Brazilian rail transport company

Metrô BH is a privately held Brazilian company based in Belo Horizonte. It is a private concessionaire granted by the State Government of Minas Gerais for the management, maintenance, and operation of the Belo Horizonte Metro lines.

The company is part of the Comporte Group, a holding company that brings together several companies in the passenger and cargo transport sector, led by entrepreneurs Constantino de Oliveira, Henrique Constantino, and José Efraim Neves.

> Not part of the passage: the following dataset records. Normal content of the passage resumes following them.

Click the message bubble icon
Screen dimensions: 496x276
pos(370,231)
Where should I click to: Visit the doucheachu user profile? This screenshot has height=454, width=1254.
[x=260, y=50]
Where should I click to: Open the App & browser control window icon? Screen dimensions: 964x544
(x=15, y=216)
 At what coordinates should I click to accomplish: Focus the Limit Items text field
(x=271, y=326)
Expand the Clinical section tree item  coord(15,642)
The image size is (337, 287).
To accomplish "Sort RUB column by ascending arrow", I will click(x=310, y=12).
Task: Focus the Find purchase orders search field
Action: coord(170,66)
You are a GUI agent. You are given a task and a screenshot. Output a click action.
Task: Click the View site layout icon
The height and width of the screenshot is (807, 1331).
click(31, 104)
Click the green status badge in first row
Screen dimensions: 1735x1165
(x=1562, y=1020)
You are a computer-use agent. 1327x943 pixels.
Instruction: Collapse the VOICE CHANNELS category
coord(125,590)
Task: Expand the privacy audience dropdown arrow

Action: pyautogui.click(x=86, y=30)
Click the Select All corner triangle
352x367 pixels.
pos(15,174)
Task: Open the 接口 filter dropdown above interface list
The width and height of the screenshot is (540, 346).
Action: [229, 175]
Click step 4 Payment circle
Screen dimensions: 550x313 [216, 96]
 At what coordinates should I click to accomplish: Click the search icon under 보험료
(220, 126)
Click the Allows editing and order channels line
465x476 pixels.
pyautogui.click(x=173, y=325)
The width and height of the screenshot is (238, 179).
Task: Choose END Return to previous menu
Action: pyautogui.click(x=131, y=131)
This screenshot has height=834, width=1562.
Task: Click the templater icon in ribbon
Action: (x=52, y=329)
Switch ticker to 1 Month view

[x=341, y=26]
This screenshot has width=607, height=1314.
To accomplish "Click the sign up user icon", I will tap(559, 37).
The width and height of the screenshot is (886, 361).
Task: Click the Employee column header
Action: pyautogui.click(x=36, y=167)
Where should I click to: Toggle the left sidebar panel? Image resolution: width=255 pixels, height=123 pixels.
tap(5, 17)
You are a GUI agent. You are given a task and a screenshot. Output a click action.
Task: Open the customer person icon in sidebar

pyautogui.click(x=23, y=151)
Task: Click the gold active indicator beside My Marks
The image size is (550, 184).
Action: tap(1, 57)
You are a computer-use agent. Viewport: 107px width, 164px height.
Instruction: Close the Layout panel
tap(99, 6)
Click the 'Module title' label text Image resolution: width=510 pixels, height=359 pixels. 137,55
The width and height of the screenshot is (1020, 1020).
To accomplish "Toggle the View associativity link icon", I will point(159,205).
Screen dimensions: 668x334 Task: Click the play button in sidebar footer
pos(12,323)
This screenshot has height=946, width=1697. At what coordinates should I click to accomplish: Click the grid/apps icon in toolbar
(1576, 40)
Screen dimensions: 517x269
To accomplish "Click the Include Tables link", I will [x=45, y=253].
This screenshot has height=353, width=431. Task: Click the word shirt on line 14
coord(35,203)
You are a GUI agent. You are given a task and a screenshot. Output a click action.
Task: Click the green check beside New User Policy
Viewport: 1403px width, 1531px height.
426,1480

She has been responsible for the subway system in the capital of Minas Gerais since March 2023 and ithe National Association of Passenger Carriers on Rails (ANPTrilhos) member.

== History ==
The Belo Horizonte metro system was initially built and operated by CBTU (Companhia Brasileira de Trens Urbanos), a federal government-owned company. However, in 2019, both CBTU and Empresa de Trens Urbanos de Porto Alegre (Trensurb), another federal state-owned company in the rail passenger transport sector, were included in the Programa de Parcerias e Investimentos (PPI) of the then Ministry of Economy, with the aim of transferring control of state-owned companies and their systems to the private sector, with the effective participation of the respective states of the federation, which would receive the management of their systems in accordance with the criteria established in the Federal Constitution of 1988, and would be responsible for the execution and supervision of contracts with the new operators of their systems.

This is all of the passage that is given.